Veikkausliiga 2016 predictions reviewed

Back at the start of the season, some friends of ETS, led by Henry, made some predictions before the first ball was kicked (you can have a gander here). Now, with the snow falling and the trophy safely secured in Mariehamn, the guys reminisce about how it all went - with gratitude that little money was invested on the results...

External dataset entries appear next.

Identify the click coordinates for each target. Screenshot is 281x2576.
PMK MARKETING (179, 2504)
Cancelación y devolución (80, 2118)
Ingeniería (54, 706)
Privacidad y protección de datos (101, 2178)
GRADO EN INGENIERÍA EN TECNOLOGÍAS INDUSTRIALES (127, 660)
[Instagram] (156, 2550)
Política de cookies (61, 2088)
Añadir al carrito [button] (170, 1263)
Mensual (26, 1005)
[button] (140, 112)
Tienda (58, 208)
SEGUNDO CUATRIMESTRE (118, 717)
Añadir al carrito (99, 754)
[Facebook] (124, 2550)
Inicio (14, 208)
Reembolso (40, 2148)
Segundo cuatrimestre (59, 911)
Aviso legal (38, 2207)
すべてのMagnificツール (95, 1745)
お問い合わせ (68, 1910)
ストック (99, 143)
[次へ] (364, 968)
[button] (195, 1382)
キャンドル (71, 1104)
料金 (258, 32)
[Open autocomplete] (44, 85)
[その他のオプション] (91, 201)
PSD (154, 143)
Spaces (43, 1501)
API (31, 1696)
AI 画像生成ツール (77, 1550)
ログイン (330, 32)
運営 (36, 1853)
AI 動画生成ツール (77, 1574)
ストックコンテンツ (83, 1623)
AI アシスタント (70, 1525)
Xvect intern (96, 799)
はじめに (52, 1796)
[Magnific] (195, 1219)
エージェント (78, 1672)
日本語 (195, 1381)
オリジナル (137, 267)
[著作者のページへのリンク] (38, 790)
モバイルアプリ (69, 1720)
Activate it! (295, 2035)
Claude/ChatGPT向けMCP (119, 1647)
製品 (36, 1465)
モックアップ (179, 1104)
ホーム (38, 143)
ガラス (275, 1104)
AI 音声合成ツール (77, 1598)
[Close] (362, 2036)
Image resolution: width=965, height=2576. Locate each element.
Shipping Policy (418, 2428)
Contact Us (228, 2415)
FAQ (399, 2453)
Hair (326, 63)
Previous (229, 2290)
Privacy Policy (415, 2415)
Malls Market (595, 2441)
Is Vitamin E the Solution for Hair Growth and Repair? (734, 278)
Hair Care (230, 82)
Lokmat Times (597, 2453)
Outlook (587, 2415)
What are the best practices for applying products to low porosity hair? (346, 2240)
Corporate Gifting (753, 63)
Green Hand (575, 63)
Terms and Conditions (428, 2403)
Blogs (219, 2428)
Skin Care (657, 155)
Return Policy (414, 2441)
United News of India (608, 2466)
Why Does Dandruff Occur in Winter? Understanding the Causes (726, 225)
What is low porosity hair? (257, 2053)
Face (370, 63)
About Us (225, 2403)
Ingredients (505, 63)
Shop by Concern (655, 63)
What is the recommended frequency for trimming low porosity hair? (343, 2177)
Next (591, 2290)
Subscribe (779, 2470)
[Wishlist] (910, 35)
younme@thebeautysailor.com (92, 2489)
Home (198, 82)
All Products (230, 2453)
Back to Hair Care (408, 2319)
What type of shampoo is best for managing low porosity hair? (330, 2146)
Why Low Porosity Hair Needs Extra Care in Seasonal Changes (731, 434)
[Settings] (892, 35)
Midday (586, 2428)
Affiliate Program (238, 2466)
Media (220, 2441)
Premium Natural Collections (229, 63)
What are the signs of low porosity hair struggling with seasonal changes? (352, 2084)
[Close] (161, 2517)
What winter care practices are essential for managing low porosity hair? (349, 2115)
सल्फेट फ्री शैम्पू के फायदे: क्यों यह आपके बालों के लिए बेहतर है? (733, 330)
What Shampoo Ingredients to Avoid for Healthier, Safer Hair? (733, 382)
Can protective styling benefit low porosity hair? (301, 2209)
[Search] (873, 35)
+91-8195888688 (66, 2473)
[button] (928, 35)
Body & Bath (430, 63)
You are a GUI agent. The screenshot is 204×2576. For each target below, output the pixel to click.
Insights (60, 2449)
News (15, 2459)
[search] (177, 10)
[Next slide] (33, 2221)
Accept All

Henry Hakamäki - Twitter @huck1995

Key to the Title:  Defence, defence, defence, and preparation. Mariehamn kept 18 clean sheets in 33 Veikkausliiga games and only conceded 25 goals all season. This is despite having the second lowest possession share in the Veikkausliiga.  All of the players, even the strikers, worked tirelessly off the ball and when not in possession, constantly harassing the opponents and then bunkering down once they took the lead.  Keeper Walter Viitala and defenders Albin Granlund, Kristian Kojola, Philip Mantilla, Bobbie Friberg da Cruz and particularly Captain Jani Lyyski need to be particularly commended for their incredible work this season.  Also, worth noting is that the new coaching staff of Kari Virtanen and Peter Lundberg had the team looking extremely prepared and organised for every single fixture of the season.

Why PK-35 and Inter Turku Were the Bottom Two: The cynical side of me wants to say that the common thread between the PK-35 and Inter Turku is Shefki Kuqi, but he wasn’t entirely the problem with either team.  In reality though, it was mainly what was going on higher up.  PK-35 were run horrifically, and it’s no surprise that they finished so far down at the bottom that they had less than half the points of the second worst team. It’s hard to come into the season with little finances, have the coaching staff revolt and resign, lose a manager, have all the best players pack up and leave, and still have to play games. With Turku, there was a lack of cohesion between players.  Look at the roster and you’ll see enough talent that they should have been easily safe, but they did not work together well at all, leading to scoring the least goals in the league and giving up the fourth most goals. Shefki’s appointment certainly didn’t help with the cohesion, and due to this, their results actually got worse once he took the job.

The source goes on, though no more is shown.